Things to do:
- a) In the piece on dissolving gender, why would people reaching an age of sexual awareness in the imagined world not have to leave behind any part of themselves?
- b) Please repeat the part of the piece on dissolving gender that opens with the words containing "What kind of world" and closes with "part of themselves?".

Extracted text:
_ _ _ _ _
30 October 2009

Dissolving Gender

Waking up from a dream transgender ant, conversations with Noelle conjuring up old memories of my own childhood questioning, wondering over the divisions of gender in society, trying to imagine a different world-view…

What if when babies were born, no one examined between our legs and no one proclaimed us more one way or another. We could just be babies awakening into this world. In childhood we could play in the games of imagination, trying out the interests towards which we were most inclined, the hair lengths and clothing most comfortable, without adults always clucking out their expectations, without categorizing our actions. And when we reached an age of sexual awareness, we would not be divided by our physical bodies, we would not have to leave behind any part of our us in order to conform to a two-gender system. No one would ask us: Boy or Girl? Nurturers would keep expanding their nurturing, organizers their organizing, all artists would explore their artistry, what you had to share would be shared: inherent talents defining your path, your contribution, your focus in your community, your place in society.

What kind of world would we then live in? What kind of harmony, an inner calm, could replace those anxious years of conformity and failure, self-doubt and depression that now so plagues the Western concept of adolescence? If we could somehow remove the guilt and shame of being divided and defined by our visible/invisible sexual organs, not lose all those years in repression of self-expression trying to fulfill limited roles deemed acceptable by society, what kind of beauty could we collectively dream into being, each and every one of us giving the best part of themselves?
_ _ _ _ _
Extracted material:
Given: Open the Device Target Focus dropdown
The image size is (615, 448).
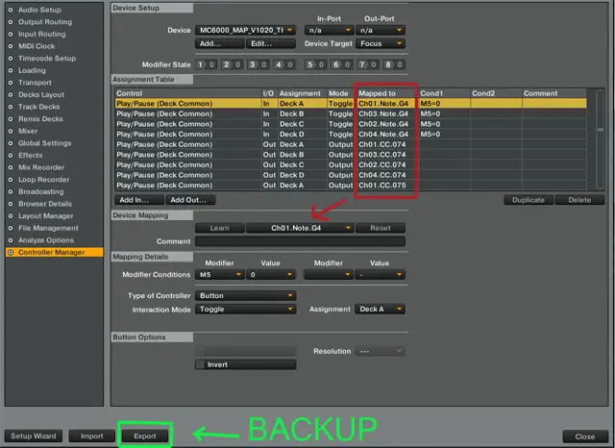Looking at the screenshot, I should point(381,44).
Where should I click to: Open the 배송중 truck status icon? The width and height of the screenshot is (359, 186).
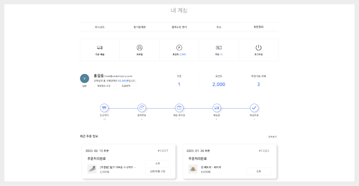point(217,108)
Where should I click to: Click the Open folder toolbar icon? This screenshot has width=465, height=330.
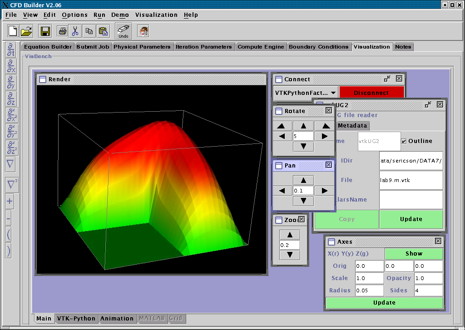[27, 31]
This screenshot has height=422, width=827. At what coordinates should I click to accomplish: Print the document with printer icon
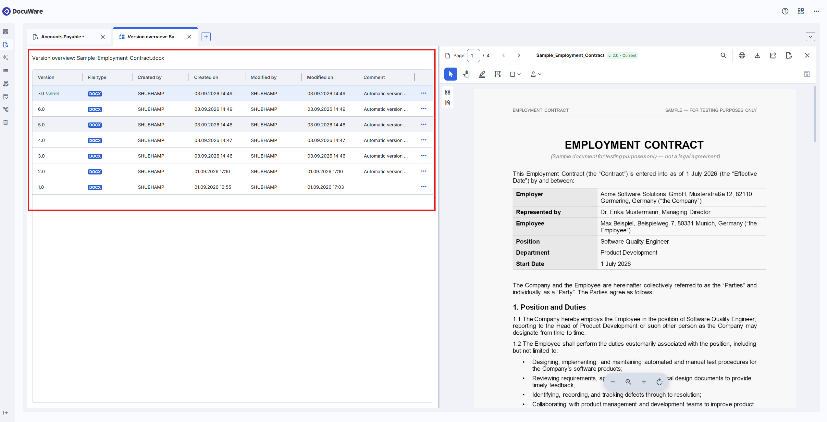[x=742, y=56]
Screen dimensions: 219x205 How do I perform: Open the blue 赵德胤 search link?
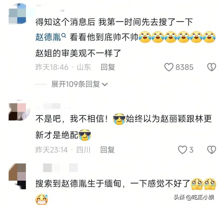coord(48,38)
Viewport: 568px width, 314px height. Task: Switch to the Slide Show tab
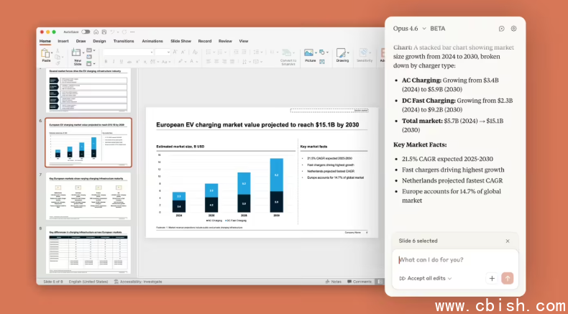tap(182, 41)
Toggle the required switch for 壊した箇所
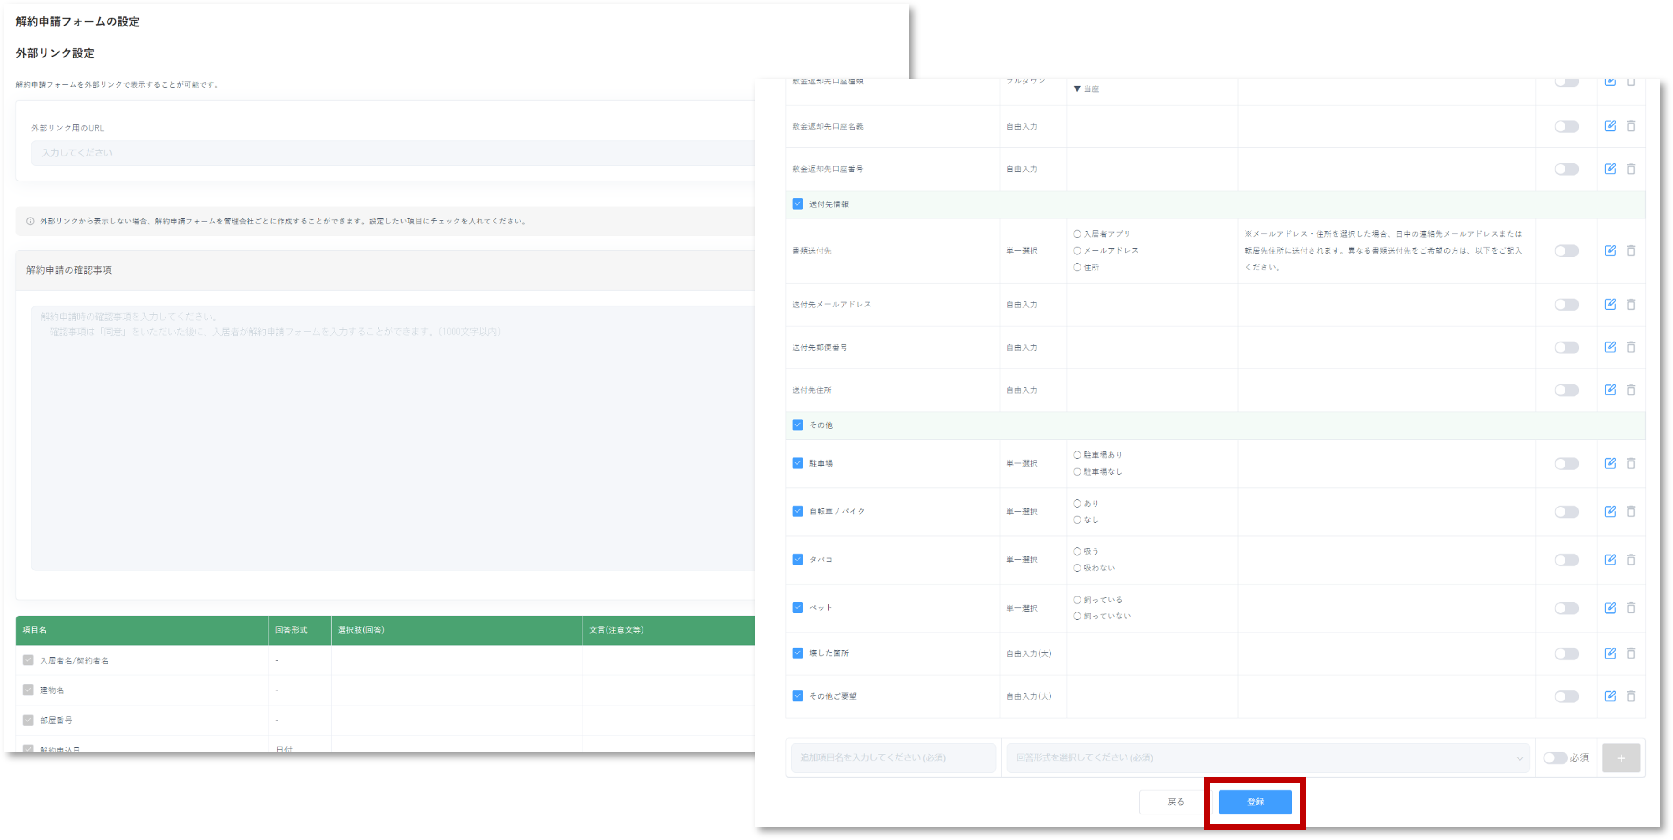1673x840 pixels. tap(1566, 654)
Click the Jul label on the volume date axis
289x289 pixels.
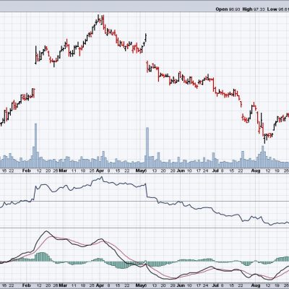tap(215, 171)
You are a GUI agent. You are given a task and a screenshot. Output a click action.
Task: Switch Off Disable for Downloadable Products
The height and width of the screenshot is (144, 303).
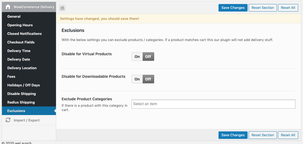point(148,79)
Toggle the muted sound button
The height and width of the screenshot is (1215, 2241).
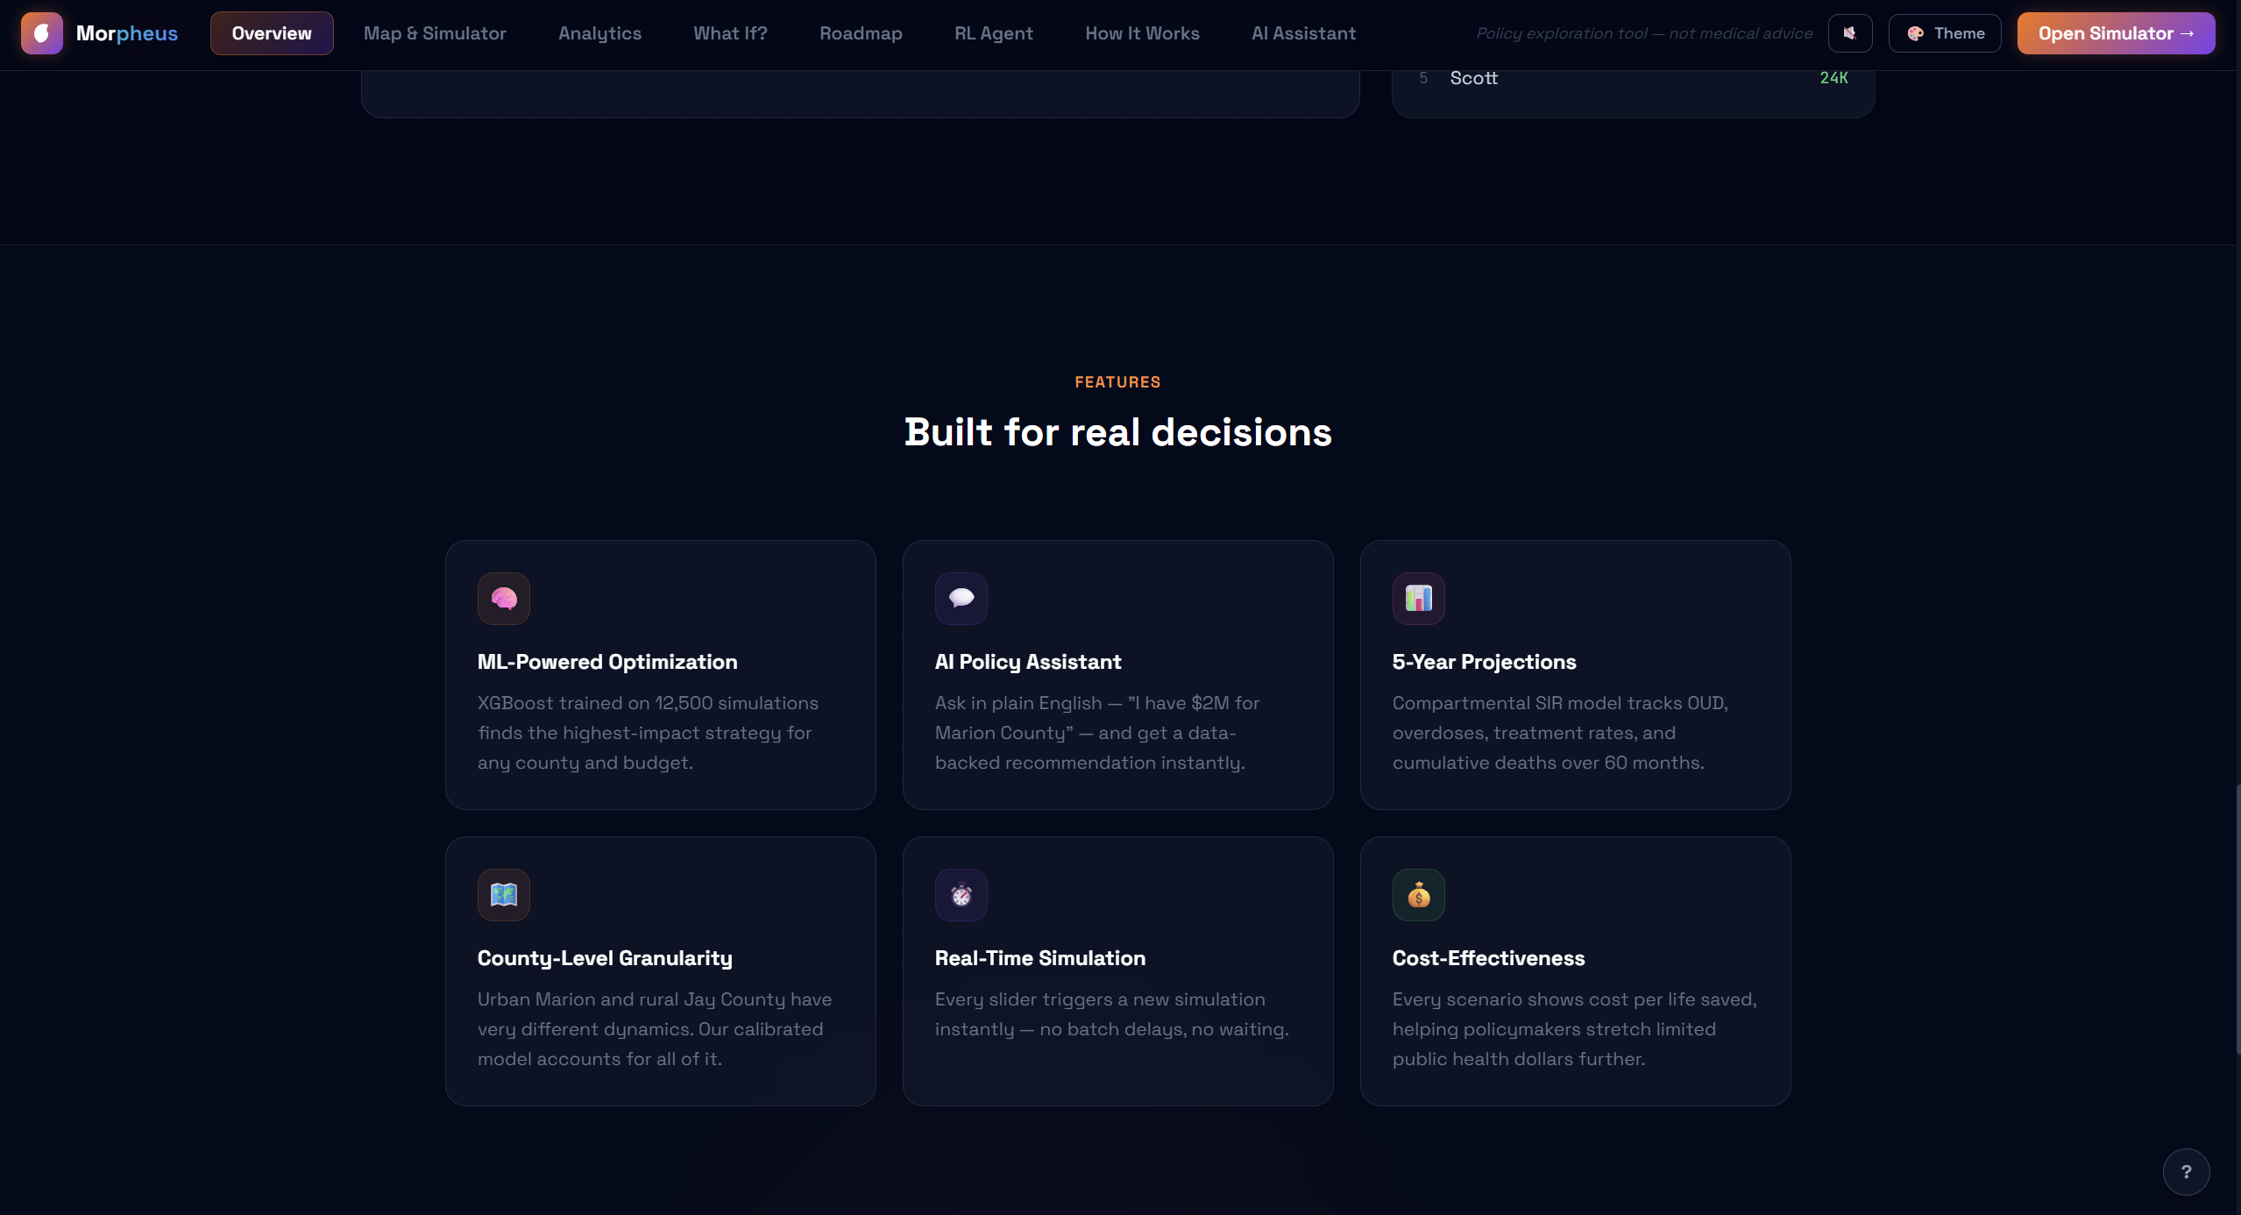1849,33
_ _ _ _ _
Solved problems:
- a) In that imagined world, people would not be divided by their physical bodies. So they would not have to give up any part of themselves to conform to a two-gender system.

- b)
What kind of world would we then live in? What kind of harmony, an inner calm, could replace those anxious years of conformity and failure, self-doubt and depression that now so plagues the Western concept of adolescence? If we could somehow remove the guilt and shame of being divided and defined by our visible/invisible sexual organs, not lose all those years in repression of self-expression trying to fulfill limited roles deemed acceptable by society, what kind of beauty could we collectively dream into being, each and every one of us giving the best part of themselves?